Nonspecific abdominal pain has been reported in approximately 12 % of patients. The elevation of preproglucagon-derived peptides would be anticipated to affect gastrointestinal function. Enteroglucagon has been proposed as a humoral mediator of intestinal adaptation in response to injury. It appears to have a trophic action on the intestinal mucosa and elevated levels causing villous hypertrophy. Three patients have been described with an enteroglucagonoma, in whom the principal clinical finding was giant villous hypertrophy. Large-molecular-weight forms of glucagon inhibit gastrointestinal smooth muscle, resulting in constipation. Diarrhea is reported in 14–15 % of patients, occasionally with severe steatorrhea, and occurs far more common than constipation (15 % vs 4 % in one study). The etiology of the diarrhea remains unclear. Jejunal biopsies have been reported to be normal or it may show hypertrophic folds. It remains possible that other hormones secreted by the tumour could be contributing to the development of diarrhea. Rarely, nausea and vomiting occurs, possibly as a result of local tumour effects.

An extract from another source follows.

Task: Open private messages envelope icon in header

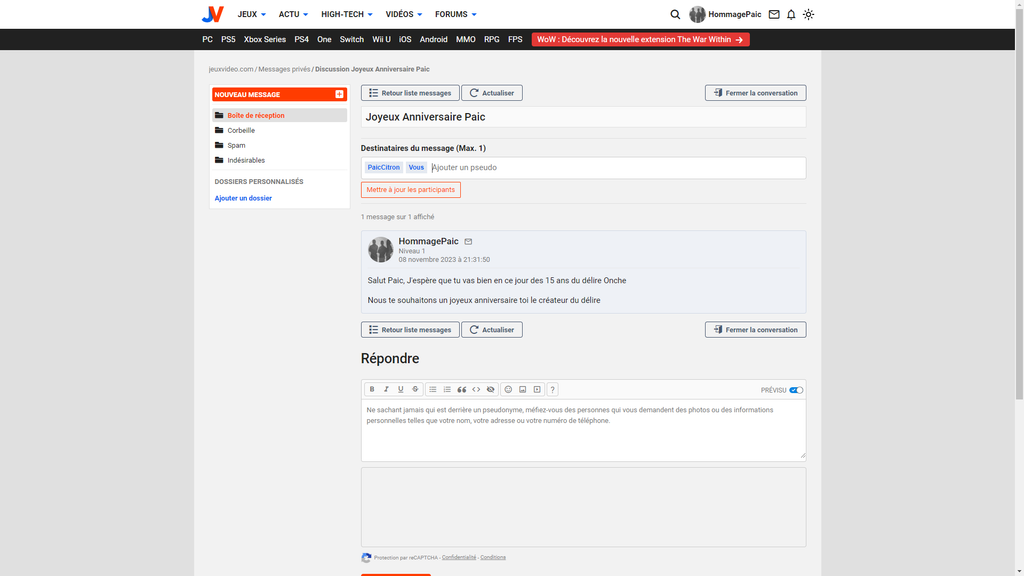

A normochromic-normocytic anemia is common, being present in up to 90 % of patients in some series. It is probably due to the anemia of chronic disease, but a direct effect of glucagon on erythropoiesis has also been suggested [17]. The anemia is usually mild with a mean hemoglobin concentration of 9.4 g/dl, but occasionally the hemoglobin may fall as low as 4 g/dl. Serum iron, B12, and serum folate concentrations usually are normal, and anemia does not respond to therapy with any of these agents. It does respond to resection of the tumour, however. Further evidence of anemia related to glucagon excess is that the prolonged therapy with a long-acting glucagon preparation decreased erythropoiesis in rats and mice.